### EXERCISE PROMPT:
If pictures appear, leave them out, and return exactly the lines from the one holding "Screen dimensions: 1456x819" through the last line of the listing below.

### INPUT DATA:
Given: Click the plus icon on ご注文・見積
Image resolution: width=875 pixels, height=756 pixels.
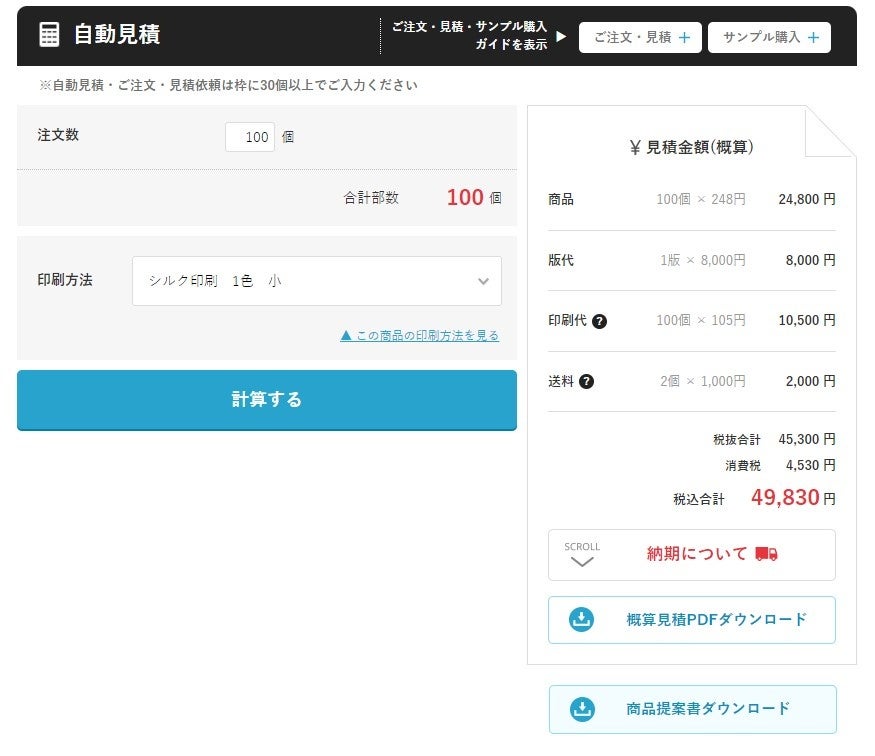Looking at the screenshot, I should click(x=684, y=37).
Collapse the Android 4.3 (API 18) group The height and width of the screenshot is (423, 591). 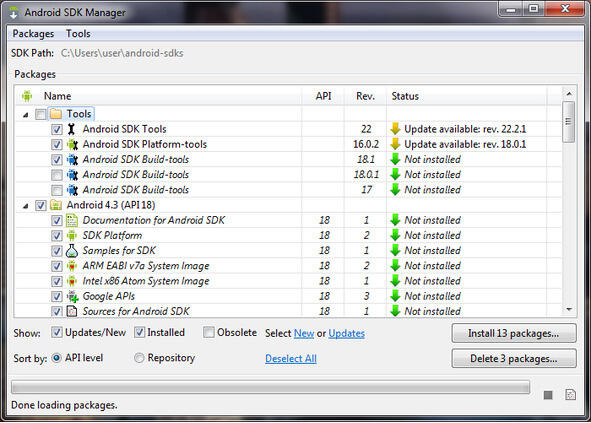coord(25,206)
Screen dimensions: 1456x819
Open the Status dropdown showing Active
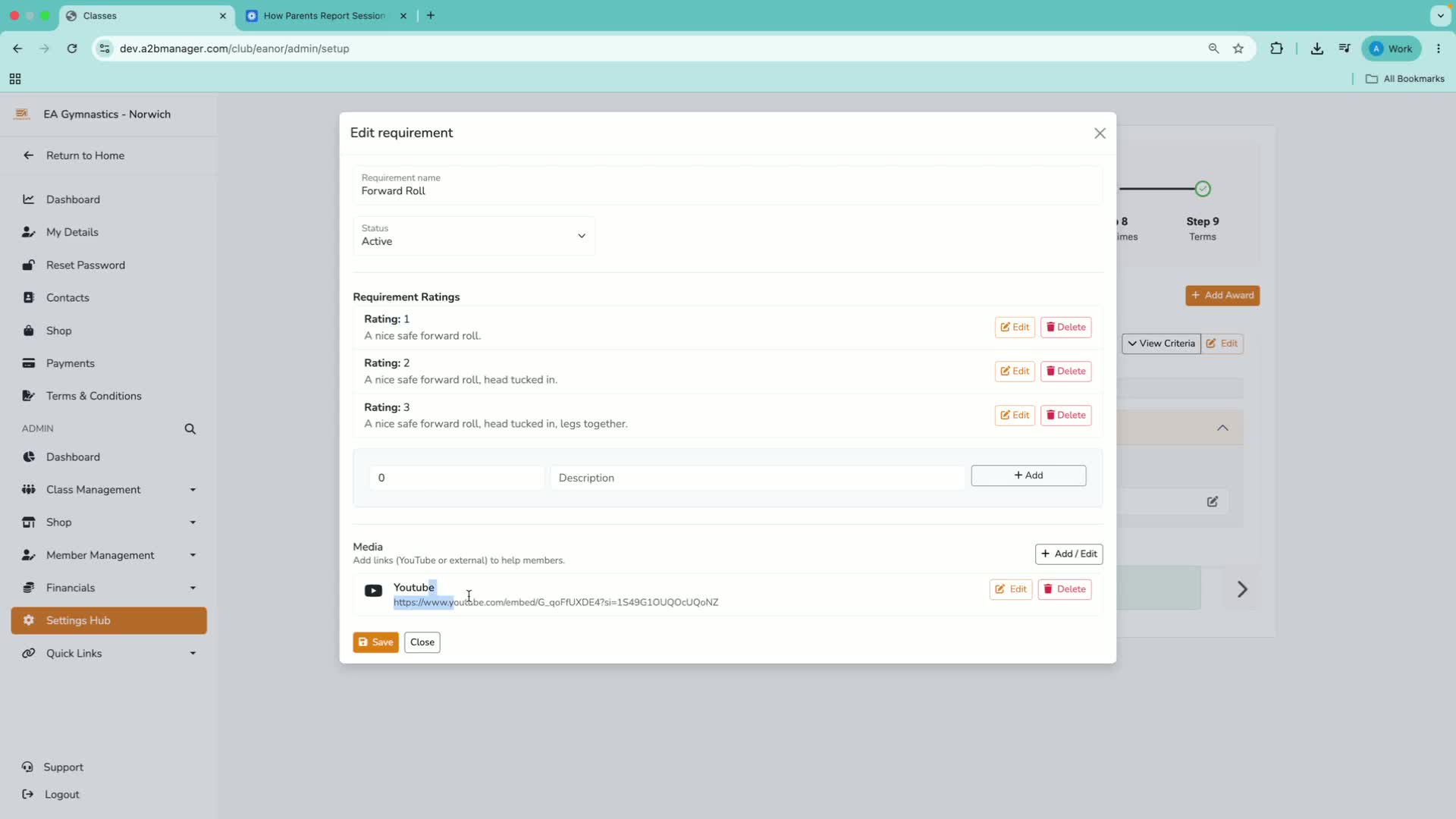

### RESPONSE BELOW:
Screen dimensions: 1456x819
Open the Status dropdown showing Active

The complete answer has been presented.